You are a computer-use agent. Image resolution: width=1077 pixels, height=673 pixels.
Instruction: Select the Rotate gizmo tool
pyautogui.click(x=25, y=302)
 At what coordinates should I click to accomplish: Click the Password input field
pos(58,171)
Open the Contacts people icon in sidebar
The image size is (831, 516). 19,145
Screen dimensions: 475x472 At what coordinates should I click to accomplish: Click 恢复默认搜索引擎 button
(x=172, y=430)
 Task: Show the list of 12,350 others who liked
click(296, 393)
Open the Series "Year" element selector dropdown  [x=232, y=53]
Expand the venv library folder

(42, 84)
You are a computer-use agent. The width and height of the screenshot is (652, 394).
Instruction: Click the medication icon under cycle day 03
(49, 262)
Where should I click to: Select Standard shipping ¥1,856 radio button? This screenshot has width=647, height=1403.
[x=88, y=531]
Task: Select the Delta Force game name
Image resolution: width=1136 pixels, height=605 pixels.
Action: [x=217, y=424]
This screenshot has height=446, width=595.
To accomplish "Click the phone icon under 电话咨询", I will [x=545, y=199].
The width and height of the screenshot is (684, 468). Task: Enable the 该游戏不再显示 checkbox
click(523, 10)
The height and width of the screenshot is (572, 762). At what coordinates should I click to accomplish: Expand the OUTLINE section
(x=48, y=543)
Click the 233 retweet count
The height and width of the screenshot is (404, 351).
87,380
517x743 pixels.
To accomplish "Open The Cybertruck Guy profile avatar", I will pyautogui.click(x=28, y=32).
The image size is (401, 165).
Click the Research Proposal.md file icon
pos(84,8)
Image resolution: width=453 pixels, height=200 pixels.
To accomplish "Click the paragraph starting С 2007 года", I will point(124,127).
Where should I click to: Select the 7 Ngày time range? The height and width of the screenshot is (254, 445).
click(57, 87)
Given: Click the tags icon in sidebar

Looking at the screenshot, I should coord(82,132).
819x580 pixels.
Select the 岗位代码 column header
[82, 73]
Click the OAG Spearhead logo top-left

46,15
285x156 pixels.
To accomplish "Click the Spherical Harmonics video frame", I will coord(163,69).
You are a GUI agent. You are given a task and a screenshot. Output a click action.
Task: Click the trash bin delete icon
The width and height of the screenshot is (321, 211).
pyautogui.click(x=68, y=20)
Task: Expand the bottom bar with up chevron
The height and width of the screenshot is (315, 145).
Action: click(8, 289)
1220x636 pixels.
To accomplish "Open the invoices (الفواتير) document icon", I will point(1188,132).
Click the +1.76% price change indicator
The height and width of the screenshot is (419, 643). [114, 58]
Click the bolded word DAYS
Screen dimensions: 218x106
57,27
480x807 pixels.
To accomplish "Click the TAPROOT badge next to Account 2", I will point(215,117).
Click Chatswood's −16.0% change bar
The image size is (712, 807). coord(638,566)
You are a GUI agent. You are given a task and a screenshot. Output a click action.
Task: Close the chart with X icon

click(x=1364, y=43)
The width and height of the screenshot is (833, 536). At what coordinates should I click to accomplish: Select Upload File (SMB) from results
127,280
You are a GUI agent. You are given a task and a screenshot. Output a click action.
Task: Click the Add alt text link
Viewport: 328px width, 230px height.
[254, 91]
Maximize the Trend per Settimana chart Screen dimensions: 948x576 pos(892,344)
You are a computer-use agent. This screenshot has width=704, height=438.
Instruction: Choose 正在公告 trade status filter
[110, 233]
━━━━━━━━━━━━━━━━━━━━
**AIM OF THE TASK:**
Find the word "computer" in the entries. Copy each line that holds it.

**FINISHED TASK:**
You are a computer-use agent. Image resolution: width=1077 pixels, height=673 pixels.
You are a computer-use agent. The width and height of the screenshot is (652, 394).
You are a computer-use agent. This screenshot has width=704, height=438.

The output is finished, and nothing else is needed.